Selected excerpt:
........

Natak Company is a Pune-based theatre troupe. Its previous members include Nipun Dharmadhikari, Alok Rajwade,  Amey Wagh, Siddharth Menon, Abhay Mahajan and Parna Pethe. In 2018, the group celebrated its 10th anniversary by organising a theatre festival at Yashwantrao Chavan Natyagruha, Kothrud.

History 
The troupe formed in 2008 as a collaboration between the students of Brihan Maharashtra College of Commerce and Fergusson College. The founding members were Amey Wagh, Nipun Dharmadhikari, Siddharth Menon, Alok Rajwade, Parna Pethe, Abhay Mahajan, Gandhaar Sangoram, Dharmakirti Sumant, Soumitra Gapchup, Ravi Choudhary, Siddhesh Purkar and Sayali Pathak. It grew to around 150 members.

........

Data provided:
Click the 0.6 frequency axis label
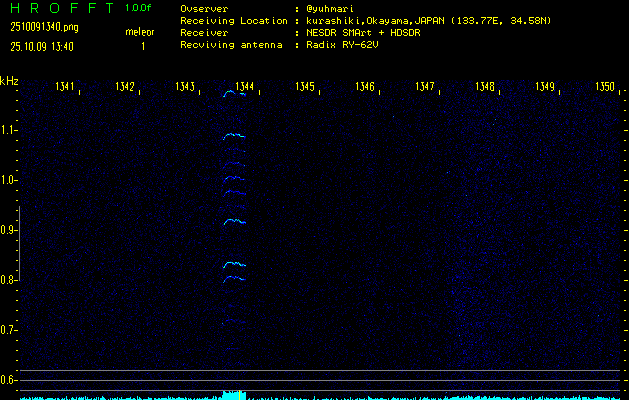 (x=9, y=380)
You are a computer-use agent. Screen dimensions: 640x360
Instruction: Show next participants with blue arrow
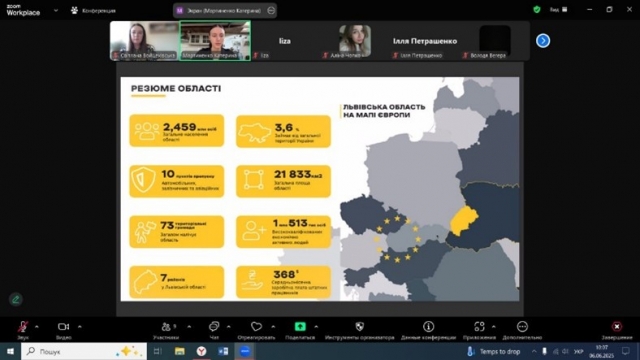pyautogui.click(x=543, y=41)
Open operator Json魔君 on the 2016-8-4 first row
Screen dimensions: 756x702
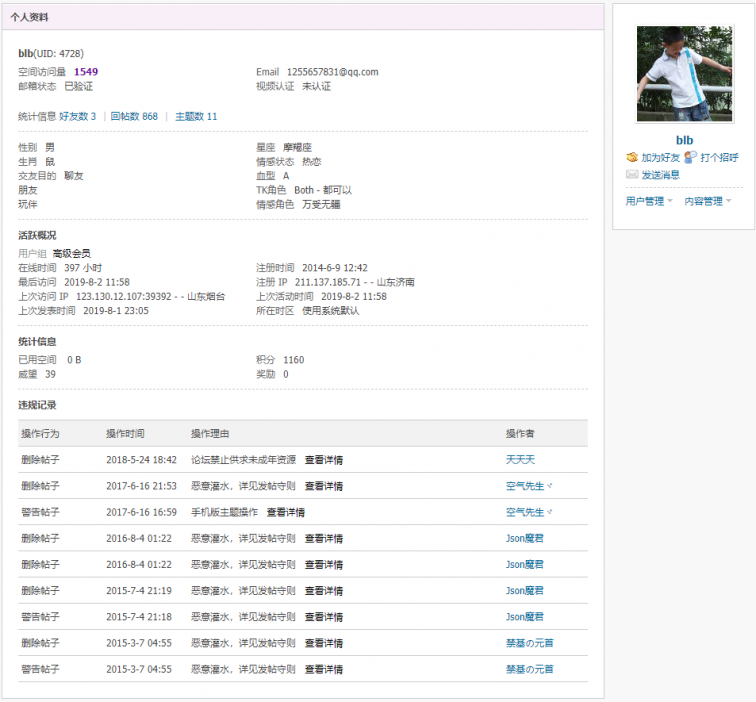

........

Work task: Write out the section of the Natak Company passage starting at "Natak Company is" and ending at "Chavan Natyagruha, Kothrud.", word for word. The entries have no connection to the Natak Company passage.

Output for this exercise:
Natak Company is a Pune-based theatre troupe. Its previous members include Nipun Dharmadhikari, Alok Rajwade,  Amey Wagh, Siddharth Menon, Abhay Mahajan and Parna Pethe. In 2018, the group celebrated its 10th anniversary by organising a theatre festival at Yashwantrao Chavan Natyagruha, Kothrud.